This article by columnist Nancy Johnson first appeared in the Deming Headlight in March 2005.
"Harvey House brought air of elegance to the Wild West. The first immigrants to this area were Navajo, Apaches, and Comanches, followed hundreds of years later by Spanish explorers. Soon after there came Spanish soldiers, settlers, and priests.
"Trappers, miners and cattlemen joined the mix -- most arriving after New Mexico became a territory of the United States. Along came the Pony Express and the Butterfield Stages.
"Railroads reached the southern part of the state in 1881, and began carrying away ore and cattle.
"Oftentimes, they brought with them homesteaders and those travelers too fragile -- or too wise -- to ride 2,000 miles non-stop on a rushing stagecoach.
"With trains, there was a demand for good food services and clean rest stops for travelers.
"Still later, there was a need for hotels along the way to accommodate early tourists anxious to see the Wild West and its wide-open spaces populated by buffalo, cowboys and Indians. A young Englishman, Fred Harvey, had just the answer for all this with his Harvey House restaurants and hotels, which provided good food, at reasonable prices, served in spotlessly clean buildings by immaculate and efficient waitresses. And the Harvey Girls were born. They became an important part of the settlement and refinement of the heretofore Wild West.
"There probably isn't a single young woman alive today who would agree to work as a Harvey Girl with all the rules, regulations, and long hours. First of all, every applicant had to be single. A six-week training period for the job was their introduction to strict regimentation that the job, and Mr. Harvey, demanded. Classes stressed absolute cleanliness of hands, hair, body, and uniform.
"White aprons worn over their long-sleeved dresses with long skirts must be freshly laundered, starched and pressed daily -- with a back-up apron available in case the first one was soiled during the day.
"A Harvey Girl's hair was to be pulled back into a twist or a bun. No fussy ribbons, makeup, or jewelry was allowed. Shoes were black, high-topped and polished daily.
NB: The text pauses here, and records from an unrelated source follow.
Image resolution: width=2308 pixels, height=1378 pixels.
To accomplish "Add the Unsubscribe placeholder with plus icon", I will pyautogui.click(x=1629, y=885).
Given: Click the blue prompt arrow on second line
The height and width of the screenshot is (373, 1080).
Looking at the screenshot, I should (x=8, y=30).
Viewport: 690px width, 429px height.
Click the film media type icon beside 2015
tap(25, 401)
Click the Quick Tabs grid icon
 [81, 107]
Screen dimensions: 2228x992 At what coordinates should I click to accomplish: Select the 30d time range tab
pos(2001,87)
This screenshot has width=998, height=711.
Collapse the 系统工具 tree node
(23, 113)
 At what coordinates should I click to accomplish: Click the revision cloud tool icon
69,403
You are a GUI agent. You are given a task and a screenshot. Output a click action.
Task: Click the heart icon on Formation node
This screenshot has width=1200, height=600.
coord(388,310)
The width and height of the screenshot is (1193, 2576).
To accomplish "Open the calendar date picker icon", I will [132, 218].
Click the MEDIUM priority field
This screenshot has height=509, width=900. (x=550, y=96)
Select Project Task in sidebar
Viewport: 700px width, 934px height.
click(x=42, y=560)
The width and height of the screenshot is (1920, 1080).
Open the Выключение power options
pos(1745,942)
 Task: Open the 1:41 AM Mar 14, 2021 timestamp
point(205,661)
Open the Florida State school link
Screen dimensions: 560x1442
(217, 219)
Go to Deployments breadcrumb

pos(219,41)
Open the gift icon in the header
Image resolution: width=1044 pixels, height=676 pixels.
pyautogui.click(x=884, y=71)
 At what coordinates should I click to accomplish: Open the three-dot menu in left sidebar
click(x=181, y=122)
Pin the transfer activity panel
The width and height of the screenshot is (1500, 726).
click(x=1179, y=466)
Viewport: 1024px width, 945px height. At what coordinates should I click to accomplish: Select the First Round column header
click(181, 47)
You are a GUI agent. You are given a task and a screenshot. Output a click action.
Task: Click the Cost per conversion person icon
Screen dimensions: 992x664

"Those who passed the class could choose a location and, if there was an opening, they boarded a train for their new job. If they had no preference or if there was no opening, they were sent where they were needed. The contract was for six months in that location.
"In the 1800s, there was a dark prejudice in this country against single working women. Girls who had finished their schooling were expected to remain at home until marriage. Those in small towns could earn a little spending money by sewing, raising chickens and selling eggs or, if the family had extra milk, they might sell butter. The money could buy linens and embroidery thread for their hope chests. Farm and ranch girls were stuck. They had no way to earn money and there was limited availability of single men. All this leads one to believe that only four types of girls became Harvey Girls: orphans with no place to go; girls from impoverished families who couldn't afford another mouth to feed; husband hunters; and those of a rebellious nature, dying to escape the strict confines of home. The last group had the greatest difficulty conforming.
"Imagine a young girl 18 to 25 years of age who most likely had never traveled more than 20 miles from home, and had met few strangers of either sex in her entire life. She has finished training, traveled hundreds of miles by train to a town where she knew not a soul, stepped off the train and walked into a Harvey House to be met by the manager -- and the hostile, suspicious stares of locals who mentally questioned not only her morals, but those of a family that would allow a young lady so much freedom.
"Upstairs, above the restaurant, is a large dormitory where she will share space with her sister Harvey Girls, two to a room, and be supervised by a house mother. The rules, regulations and regimentation does not end here. She must work seven days a week, usually split shifts, and may not date (if it can be called that) any man not approved by management. There was a strict curfew. However, for a husband hunter, the prospects were wonderful. The 1870 census showed 172,000 females to 385,000 males in the Southwest. Her salary of $17.50 a month plus tips, included room, board, and laundry -- which was sent by train back to Topeka -- and a train pass.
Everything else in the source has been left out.